### Problem details
Revise the records below by replacing each occurrence of "Viewport" with "Window", leaving everything else unchanged.

(Records from a data collection)
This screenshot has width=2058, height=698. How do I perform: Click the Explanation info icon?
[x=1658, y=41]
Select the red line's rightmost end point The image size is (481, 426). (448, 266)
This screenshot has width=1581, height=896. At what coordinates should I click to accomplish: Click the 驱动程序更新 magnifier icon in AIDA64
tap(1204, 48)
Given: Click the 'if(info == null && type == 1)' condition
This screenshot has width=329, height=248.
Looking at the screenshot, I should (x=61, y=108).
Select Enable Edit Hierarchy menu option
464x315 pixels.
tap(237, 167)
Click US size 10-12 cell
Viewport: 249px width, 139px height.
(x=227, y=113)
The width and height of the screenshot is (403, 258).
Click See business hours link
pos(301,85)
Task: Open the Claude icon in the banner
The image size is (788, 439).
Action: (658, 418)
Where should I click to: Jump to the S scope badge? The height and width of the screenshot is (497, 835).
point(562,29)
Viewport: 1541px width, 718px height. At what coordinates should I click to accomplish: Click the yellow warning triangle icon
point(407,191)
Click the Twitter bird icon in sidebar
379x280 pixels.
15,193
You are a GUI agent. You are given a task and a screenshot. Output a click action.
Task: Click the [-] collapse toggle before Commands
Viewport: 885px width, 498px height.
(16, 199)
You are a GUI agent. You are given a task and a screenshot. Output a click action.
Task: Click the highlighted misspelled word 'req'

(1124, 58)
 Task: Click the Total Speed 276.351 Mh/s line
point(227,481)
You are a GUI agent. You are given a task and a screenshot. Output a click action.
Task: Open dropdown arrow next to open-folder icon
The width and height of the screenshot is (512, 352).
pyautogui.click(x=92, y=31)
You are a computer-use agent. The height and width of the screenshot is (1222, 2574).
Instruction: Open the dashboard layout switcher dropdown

### Expected output
This screenshot has width=2058, height=698. How do I perform: Click the Explanation info icon?
[x=1658, y=41]
Select the red line's rightmost end point The image size is (481, 426). (448, 266)
This screenshot has width=1581, height=896. At what coordinates should I click to accomplish: Click the 驱动程序更新 magnifier icon in AIDA64
tap(1204, 48)
Given: Click the 'if(info == null && type == 1)' condition
This screenshot has width=329, height=248.
Looking at the screenshot, I should (x=61, y=108).
Select Enable Edit Hierarchy menu option
464x315 pixels.
tap(237, 167)
Click US size 10-12 cell
Window: 249px width, 139px height.
(x=227, y=113)
The width and height of the screenshot is (403, 258).
Click See business hours link
pos(301,85)
Task: Open the Claude icon in the banner
The image size is (788, 439).
Action: (658, 418)
Where should I click to: Jump to the S scope badge? The height and width of the screenshot is (497, 835).
point(562,29)
Window: 1541px width, 718px height. At what coordinates should I click to accomplish: Click the yellow warning triangle icon
point(407,191)
Click the Twitter bird icon in sidebar
379x280 pixels.
15,193
You are a GUI agent. You are given a task and a screenshot. Output a click action.
Task: Click the [-] collapse toggle before Commands
Window: 885px width, 498px height.
(16, 199)
You are a GUI agent. You are given a task and a screenshot. Output a click action.
Task: Click the highlighted misspelled word 'req'

(1124, 58)
 Task: Click the Total Speed 276.351 Mh/s line
point(227,481)
You are a GUI agent. You are given a task and a screenshot. Output a click action.
Task: Open dropdown arrow next to open-folder icon
The width and height of the screenshot is (512, 352).
pyautogui.click(x=92, y=31)
You are a computer-use agent. The height and width of the screenshot is (1222, 2574).
Instruction: Open the dashboard layout switcher dropdown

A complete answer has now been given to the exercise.